Rabbits down holes

By Andrew Pollack on 05/17/2005 at 12:35 PM EDT

Sometimes you chase the rabbit too far down the hole. In my never ending quest for high performance, I built an in memory index that works very much like a sorted view column in that its very quick to find an entry, and even support partial matches -- in fact, the constructor accepts a regular expression used to split the entry into the parts for granularity of partial matches. We tend to think in terms of any letter, but in my case splitting on periods was good enough and produces a far smaller index.

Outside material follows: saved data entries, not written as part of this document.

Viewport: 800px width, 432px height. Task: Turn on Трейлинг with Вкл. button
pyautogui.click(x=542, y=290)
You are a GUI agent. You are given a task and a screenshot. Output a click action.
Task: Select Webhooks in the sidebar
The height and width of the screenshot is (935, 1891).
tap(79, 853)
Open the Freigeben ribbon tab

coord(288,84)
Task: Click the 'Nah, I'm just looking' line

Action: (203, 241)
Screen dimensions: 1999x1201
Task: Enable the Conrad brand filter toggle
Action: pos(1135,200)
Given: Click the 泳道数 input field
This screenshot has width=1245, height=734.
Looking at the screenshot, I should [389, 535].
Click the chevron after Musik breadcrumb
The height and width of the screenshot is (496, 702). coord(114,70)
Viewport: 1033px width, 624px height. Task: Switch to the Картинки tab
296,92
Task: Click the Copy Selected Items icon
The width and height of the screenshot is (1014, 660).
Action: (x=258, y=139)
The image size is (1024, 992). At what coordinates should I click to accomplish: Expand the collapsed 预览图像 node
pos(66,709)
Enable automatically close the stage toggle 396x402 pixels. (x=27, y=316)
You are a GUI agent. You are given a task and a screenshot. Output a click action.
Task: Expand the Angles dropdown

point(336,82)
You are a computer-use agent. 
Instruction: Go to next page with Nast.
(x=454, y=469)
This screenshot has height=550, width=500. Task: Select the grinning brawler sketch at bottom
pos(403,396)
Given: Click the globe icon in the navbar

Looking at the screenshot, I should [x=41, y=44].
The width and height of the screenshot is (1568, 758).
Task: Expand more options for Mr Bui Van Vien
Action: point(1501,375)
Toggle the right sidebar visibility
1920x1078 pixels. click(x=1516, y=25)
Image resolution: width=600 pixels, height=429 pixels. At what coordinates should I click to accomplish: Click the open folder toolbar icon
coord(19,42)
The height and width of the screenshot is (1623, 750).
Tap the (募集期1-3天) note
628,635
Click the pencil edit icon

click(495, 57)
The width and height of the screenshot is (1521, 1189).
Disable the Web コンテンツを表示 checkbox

As you can guess, it won't scale. Oh, sure it scales enough for anything I can currently see putting in it, but go not too much further out and you run out of heap space. So, its got to go off to disk. Now I find myself halfway through the paper process of creating a fast on disk structure to match the index, and I realize -- its just not worth it. Its a great tool, but its tech that needs to be shelved so I can finish this project. Maybe it will reappear incarnated as my own full text index or something.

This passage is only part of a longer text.